Drop all the smileys. Drop all the merriment and usual goofiness. At the time that I am writing this, I am at one of the lowest points of my life thus far. I think the stress finally got to me - and now I'm a complete mess of emotions. If you're uncomfortable with the fact that I am not my usual perky self and that I'm going to be brutally honest in these next few paragraphs, stop reading right now and close this window. Go read something happy and harmless.
Most of you who know me well know that I don't like talking about myself. In fact, when a conversation starts to center around me and my problems, I change the subject. It's a habit I've had since I was in first grade. You also know that I don't like complaining - that I prefer to just shut up and pull myself together. So this is going to be hard for me to put everything down in a blog. But I feel that if I don't write something down I'll never learn from it.
Basically, I am worn out. I am sick of being the organized one, sick of being the brave one, sick of trying to be mature and understanding. The two people I love dearest are far away in a country where a disease is supposedly on the rampage and I have had no contact with them for days. Another family member is busy hurting the rest of my family without any intention to stop. I have not been in contact with any school friends. They have very busy lives - and I don't interfere when folks are busy. But because of the 300+ miles between us I have no part in their lives, and they have none in mine. I have no friends where I work. That's right: NONE. I have work acquaintances - but understand that outside of our great work relationships, they have families and lives and lifestyles of their own. I can rely on no one here to play golf with or go shopping with or see a concert or watch a ball game. I have no significant other because I always give up guys to man-hungry estrogen-riding females. I have a hamster who only wants to eat food off of my hands but offers no listening ear, no word of encouragement. And so I turn to work. I stay overtime, but my results don't turn out. I come in early, but I get ridiculed for doing what someone told me to do when the instruction was actually incorrect. I trust my elders and those who are in charge of certain tasks, but I get in trouble for assuming things and nearly cost my department an important job. If you haven't figured it out yet, people, I'm a FREAKIN' FAILURE.
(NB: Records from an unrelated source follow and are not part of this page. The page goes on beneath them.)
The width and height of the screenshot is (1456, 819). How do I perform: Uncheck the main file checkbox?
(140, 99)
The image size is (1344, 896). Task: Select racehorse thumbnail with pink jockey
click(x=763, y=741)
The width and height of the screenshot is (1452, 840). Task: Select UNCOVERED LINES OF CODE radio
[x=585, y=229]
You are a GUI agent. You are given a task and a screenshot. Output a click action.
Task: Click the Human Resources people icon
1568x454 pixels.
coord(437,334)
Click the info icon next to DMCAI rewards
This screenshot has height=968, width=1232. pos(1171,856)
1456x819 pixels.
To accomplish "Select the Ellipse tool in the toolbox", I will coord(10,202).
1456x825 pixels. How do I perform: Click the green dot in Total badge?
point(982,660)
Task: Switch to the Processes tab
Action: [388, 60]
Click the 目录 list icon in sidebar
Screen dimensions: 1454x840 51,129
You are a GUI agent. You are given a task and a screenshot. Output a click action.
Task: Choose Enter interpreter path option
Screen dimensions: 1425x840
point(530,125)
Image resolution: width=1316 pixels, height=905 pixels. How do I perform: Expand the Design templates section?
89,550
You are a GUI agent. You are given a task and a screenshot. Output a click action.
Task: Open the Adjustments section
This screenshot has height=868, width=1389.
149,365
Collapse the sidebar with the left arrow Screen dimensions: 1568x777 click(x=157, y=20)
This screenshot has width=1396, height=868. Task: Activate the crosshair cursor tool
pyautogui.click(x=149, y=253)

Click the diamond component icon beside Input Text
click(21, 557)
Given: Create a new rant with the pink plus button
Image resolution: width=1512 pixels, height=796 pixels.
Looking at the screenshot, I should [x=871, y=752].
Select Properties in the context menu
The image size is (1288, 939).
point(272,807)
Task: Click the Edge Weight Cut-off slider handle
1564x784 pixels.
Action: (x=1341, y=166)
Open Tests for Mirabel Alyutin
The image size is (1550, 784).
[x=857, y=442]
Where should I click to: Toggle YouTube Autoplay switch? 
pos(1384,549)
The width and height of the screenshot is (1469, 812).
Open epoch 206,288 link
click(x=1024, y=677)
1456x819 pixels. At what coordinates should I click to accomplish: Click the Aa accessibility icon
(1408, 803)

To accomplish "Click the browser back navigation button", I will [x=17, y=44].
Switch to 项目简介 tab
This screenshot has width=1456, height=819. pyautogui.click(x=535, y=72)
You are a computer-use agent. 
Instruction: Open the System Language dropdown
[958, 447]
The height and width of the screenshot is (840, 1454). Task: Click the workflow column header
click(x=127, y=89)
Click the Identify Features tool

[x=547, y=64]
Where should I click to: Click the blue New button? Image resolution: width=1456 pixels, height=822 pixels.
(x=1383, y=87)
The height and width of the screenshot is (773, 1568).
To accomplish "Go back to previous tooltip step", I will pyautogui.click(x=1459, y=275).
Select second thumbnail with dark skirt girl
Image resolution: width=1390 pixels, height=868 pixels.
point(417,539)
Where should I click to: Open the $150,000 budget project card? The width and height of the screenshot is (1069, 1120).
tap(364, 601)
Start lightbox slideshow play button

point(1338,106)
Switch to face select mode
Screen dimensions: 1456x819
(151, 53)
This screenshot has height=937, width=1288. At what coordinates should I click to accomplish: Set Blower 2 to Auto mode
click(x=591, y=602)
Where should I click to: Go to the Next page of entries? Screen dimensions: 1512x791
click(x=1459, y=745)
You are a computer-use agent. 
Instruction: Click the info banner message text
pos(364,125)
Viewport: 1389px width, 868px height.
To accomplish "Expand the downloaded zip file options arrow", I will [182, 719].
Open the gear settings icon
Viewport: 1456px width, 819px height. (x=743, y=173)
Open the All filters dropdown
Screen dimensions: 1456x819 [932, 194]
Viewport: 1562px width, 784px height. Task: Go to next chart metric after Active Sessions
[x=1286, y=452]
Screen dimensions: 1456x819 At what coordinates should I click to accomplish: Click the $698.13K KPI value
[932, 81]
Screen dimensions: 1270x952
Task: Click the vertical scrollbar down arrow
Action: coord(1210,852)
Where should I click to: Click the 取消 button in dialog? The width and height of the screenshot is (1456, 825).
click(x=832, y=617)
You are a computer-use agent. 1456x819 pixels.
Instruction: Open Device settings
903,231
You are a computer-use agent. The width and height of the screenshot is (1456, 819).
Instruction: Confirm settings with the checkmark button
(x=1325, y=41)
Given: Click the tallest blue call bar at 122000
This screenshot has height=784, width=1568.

And it's gotten to the point that I want to give up. I could turn to so many other things right now - more overtime at work, or TV, or taking that invitation to happy hour and go waste away in Margaritaville and throw myself at some guy's feet. And believe me, it's tempting. I think I see why people do that - hey, they've got nowhere else to go, nobody else to turn to.
But there's a difference. I DO have Someone to turn to. Someone who I sometimes forget is there. Someone who I can talk to at any time - and Someone who knows what I'm thinking even when I don't express it verbally. Someone who works in wonderous ways, even though I do not see it that way at the time. Someone who I can actually trust. And Someone who knows how difficult it is to do the right thing. That Someone, my dear friends, is God.
Yeah, go ahead and ridicule me. Call me weak. Call me a religious freak. Call me confused and emotional. But someday when you are truly lonely and desperate and down so low, and you turn around and find that you have no friends, no family, no material thing which you can turn to - and you will KNOW what I mean. You'll find out when you've given something everything you've got and the end result is not what you wanted. And I pray that even though you might not see it now, that someday you might just turn to the One that really loves you for who you are. I say all this because I know what rough times we can go through in this life - and should you ever find yourself in the same position that I am in now, I don't want you to turn to those things that will really hurt you, because those things will be there to tempt you and you need to say no. Don't give in to some temporary fix, because as tough as your life is now, that "fix" is only going to make things worse and make you do more fixing.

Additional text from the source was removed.